I feel a sense of regret at the missed opportunities to make all of my Vegas dreams become reality. While some of them were unlikely (can’t win the Megabucks if you don’t play), some of them seemed far more attainable. I can’t help but second guess some of my decisions and wonder what could’ve went better had I acted differently. As a perfectionist, how can I not ask myself what could have made it a more perfect trip?
I also feel a sense of guilt; I do my best to bring followers along and help them live vicariously through my fun, so I can’t help but feel like I let you down losing steam with my gambling losses and coming home a loser.
I’m doing my best to power through these emotions this time. Not just for you, my adoring followers, but also for me. I owe it to myself and my mom to pick myself up, dust myself off, and give our trip the respect it deserves. (I also hope that this rambling will help me reconcile all of the intense emotion I feel from the trip so that I can fully embrace all of the fun that we had.)
Make no mistake. This trip had a lot of fun — which brings with it a lot of Vegas grief for what was (and wasn’t):
- As I wait at McCarran, desperately hoping for a miracle with my final bets of the trip, I’m reminded that the trip is nearing its end and the initial optimism of the trip is over.
- As I begin to sober up on the flight to COS, exhaustion sets in as my body finally recognizes the constant titration of alcohol is over.
- As I call my mom to let her know I made it home safely, I feel so much further apart having been so close just a few days ago.
- As I come home to my empty house, I long to hug my mom and feel her love fill each room as it did the night before we flew out together.

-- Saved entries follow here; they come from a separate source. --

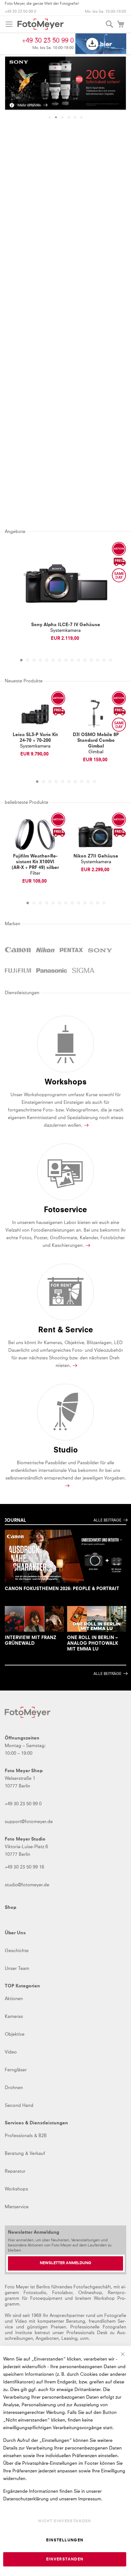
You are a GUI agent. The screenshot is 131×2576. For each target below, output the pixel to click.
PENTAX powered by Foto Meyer (71, 950)
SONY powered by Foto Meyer (100, 950)
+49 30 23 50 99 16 (24, 1867)
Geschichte (17, 1951)
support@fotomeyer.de (29, 1822)
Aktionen (14, 1999)
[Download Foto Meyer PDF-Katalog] (100, 43)
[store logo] (40, 24)
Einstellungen (65, 2540)
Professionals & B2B (26, 2136)
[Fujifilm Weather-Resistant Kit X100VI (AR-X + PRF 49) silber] (35, 834)
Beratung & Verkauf (25, 2153)
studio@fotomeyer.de (27, 1885)
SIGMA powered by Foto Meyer (83, 971)
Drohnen (14, 2088)
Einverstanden (65, 2559)
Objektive (14, 2034)
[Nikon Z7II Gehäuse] (96, 834)
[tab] (50, 117)
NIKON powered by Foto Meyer (45, 950)
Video (11, 2052)
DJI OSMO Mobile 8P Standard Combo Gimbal (96, 740)
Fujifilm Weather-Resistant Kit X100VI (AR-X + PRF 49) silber (35, 862)
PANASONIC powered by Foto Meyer (51, 971)
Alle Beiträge (107, 1520)
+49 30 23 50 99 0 (20, 12)
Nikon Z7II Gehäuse (95, 856)
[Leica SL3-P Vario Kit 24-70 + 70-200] (35, 713)
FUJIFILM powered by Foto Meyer (18, 971)
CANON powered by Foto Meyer (18, 950)
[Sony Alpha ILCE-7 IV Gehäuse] (65, 583)
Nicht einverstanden (64, 2521)
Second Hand (19, 2105)
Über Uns (15, 1933)
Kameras (14, 2016)
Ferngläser (16, 2070)
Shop (10, 1907)
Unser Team (17, 1968)
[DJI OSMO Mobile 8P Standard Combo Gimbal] (96, 713)
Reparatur (15, 2171)
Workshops (16, 2189)
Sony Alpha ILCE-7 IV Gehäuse (65, 625)
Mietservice (17, 2207)
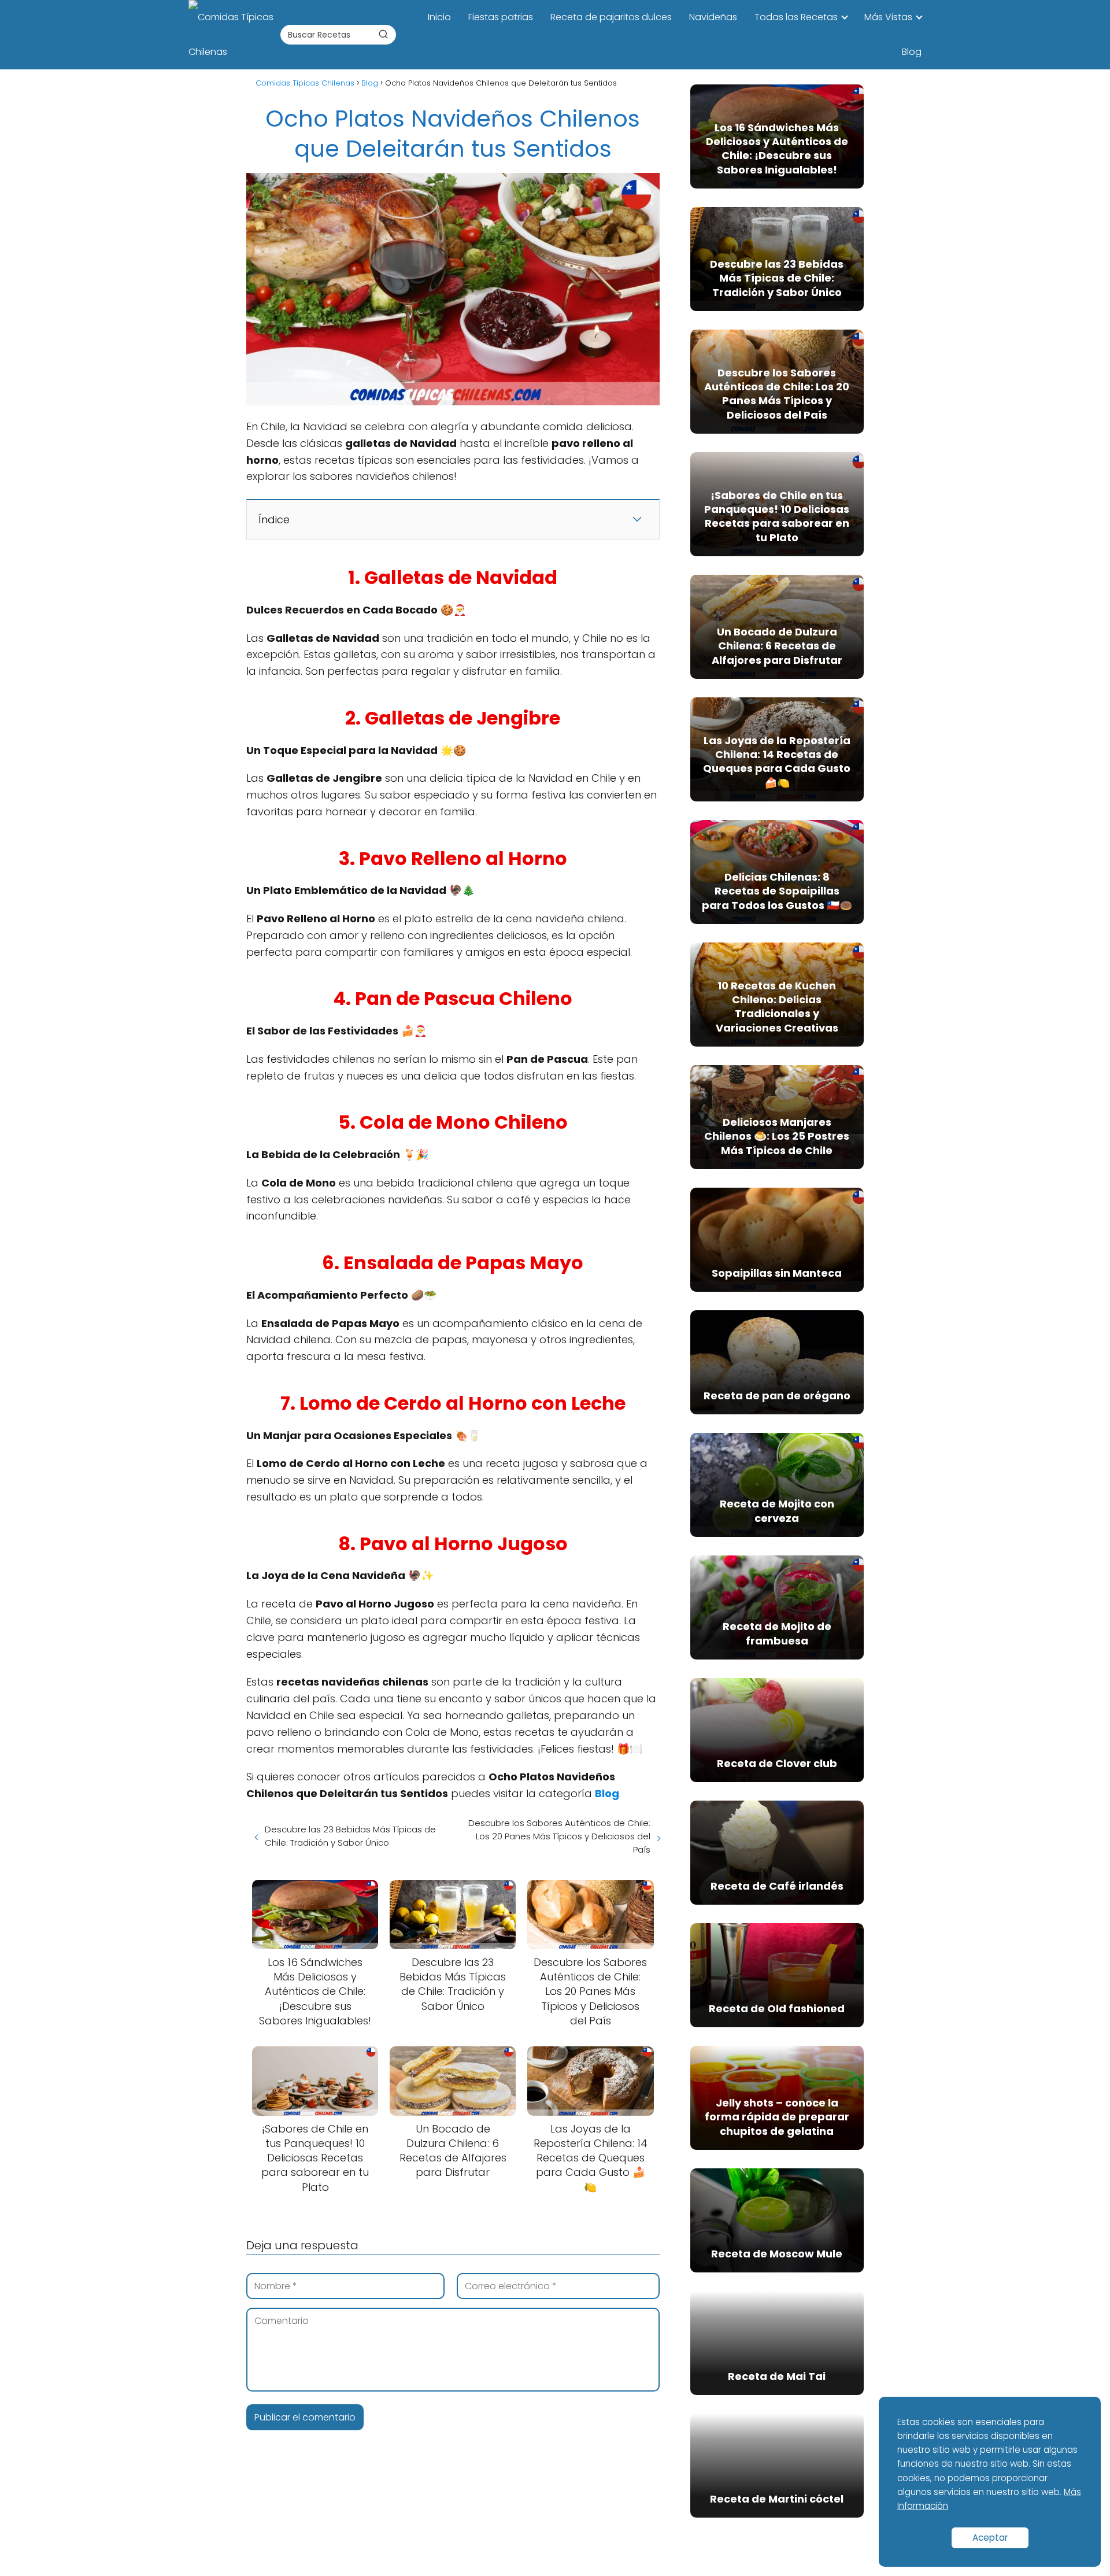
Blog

- As I put away my near empty gambling wallet, I am painfully reminded of the sting of defeat and that feeling of relentlessly chasing a break-even and never hitting it.
- As I walk into my home office the next day and see the deflated air mattress where my mom slept, I feel a similar sense of emptiness and deflation as I put it away, knowing she won’t be back for a while.
- As I deposit my $200 back into my Vegas account, I grieve the sense of optimism and hope that — however slim the chances — this could’ve been the trip where I won big.
- As I flip through my photos and see winning hands, I am frustrated with myself for my inability to stop at the right time… although I had no way of knowing that at the time.
- And as I do all of this, I mourn the loss of all of the potential of this trip.
But there is also some good:
- As I go to bed, I don’t have to chug water and desperately pray that I won’t wake up hungover.
- As I wake up in the familiar comfort of my own bed, I am free of a hangover and well-rested after a sober and deep slumber.
- As I return to my morning workouts and healthy eating, my body is nourished.
- As I resume my Yoga practice, I once again find time for mindfulness, solitude, and quiet introspection.
- As I look to my calendar, I’m reminded that I’ve got a trip to Vegas on the books for the 4th of July.
- As I gently scrub my healing tattoo and apply ointment, I’m instantly transported back to Downtown Tattoo and the fun times with my mom and Drew.
- As I unpack my suitcase, the memories of my rompers and the compliments I got come flooding back.
- As I make a sports bet to take advantage of a +EV play, I realize that I’m still a degenerate.
- As I return to work, which I dreaded so much, I am encouraged by the realization that 5% of my paycheck will replenish my bankroll and my mind begins to wander to where I’ll spend it…
- And as I do all of this, the memories come rushing back, and I realize that it may have been the perfect trip after all.
And slowly, my eternal Vegas hope is rekindled for the next trip.